In this configuration, the second prediction formula generation unit 152 generates prediction formulas whose number corresponds to the number of divided time slots. The room temperature estimating section 17 selects a prediction formula corresponding to the division time period to which the date and time of interest belongs from among a plurality of prediction formulas determined for each division time period, and uses the selected prediction formula, the Changes to estimate room temperature.

It should be noted that the thermal characteristics of the room may change due to aging. Therefore, desirably, the room temperature estimating section 17 is configured to employ the time difference determined for each divided period when estimating the room temperature. Specifically, it is desirable that the evaluation unit 19 newly determines the time difference (optimum time difference) Δt _A each time the divided time period elapses, and the second prediction formula generation unit 152 newly generates the prediction formula corresponding to the newly determined time difference Δt _A (the second prediction formula). two prediction formulas), and the room temperature estimating section 17 estimates the room temperature based on the newly generated prediction formula (second prediction formula). However, the room temperature estimating section 17 may be configured to estimate the room temperature based on the time difference determined for any divided period. The room temperature may also be estimated based on an average value of time differences determined for a plurality of divided time periods.

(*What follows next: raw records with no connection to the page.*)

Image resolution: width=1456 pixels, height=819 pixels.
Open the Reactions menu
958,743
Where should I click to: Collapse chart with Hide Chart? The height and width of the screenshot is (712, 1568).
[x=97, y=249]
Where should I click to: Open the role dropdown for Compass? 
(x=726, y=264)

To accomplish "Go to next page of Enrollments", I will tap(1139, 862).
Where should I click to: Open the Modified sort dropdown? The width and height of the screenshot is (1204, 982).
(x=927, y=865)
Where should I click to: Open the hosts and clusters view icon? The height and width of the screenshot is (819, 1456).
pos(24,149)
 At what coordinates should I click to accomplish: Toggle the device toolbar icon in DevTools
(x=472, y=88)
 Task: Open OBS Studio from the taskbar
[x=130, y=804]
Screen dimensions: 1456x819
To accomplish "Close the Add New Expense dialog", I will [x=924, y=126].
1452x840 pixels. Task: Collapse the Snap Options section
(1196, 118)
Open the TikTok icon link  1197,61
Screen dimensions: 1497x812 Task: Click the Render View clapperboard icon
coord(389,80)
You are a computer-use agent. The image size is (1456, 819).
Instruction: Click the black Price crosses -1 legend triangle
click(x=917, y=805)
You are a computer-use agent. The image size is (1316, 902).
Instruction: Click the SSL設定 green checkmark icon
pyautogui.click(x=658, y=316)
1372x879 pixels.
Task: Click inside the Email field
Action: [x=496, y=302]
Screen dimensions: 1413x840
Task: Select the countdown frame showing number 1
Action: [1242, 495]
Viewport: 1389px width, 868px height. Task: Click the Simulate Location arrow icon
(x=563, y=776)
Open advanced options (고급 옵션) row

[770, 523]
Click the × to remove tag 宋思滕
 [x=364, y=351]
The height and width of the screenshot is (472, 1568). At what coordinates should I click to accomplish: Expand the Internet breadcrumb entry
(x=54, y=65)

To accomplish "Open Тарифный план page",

As described above, the room temperature estimating section 17 in this embodiment uses different kinds of prediction formulas depending on whether the room temperature is affected by sunlight. In addition, the outside air temperature to be applied differs depending on the type of prediction formula. Therefore, the prediction accuracy of room temperature can be improved. Other structures and operations are the same as those in Embodiment 1.

Example 3

In Embodiment 1 and Embodiment 2, the room temperature estimating device 10 is configured to estimate the room temperature based only on the outside air temperature. However, as mentioned above, in the absence of cooling and heating, the room temperature depends on factors including sunlight, ventilation, rainfall, and the number of people in the room. Note that if cooling and heating is performed using a cooling and heating device with a function of controlling the room temperature, the temperature in the room depends on the operating state of the cooling and heating device, so the room temperature cannot be predicted by the prediction formula. Therefore, in the following description, it is assumed that cooling and heating are not performed.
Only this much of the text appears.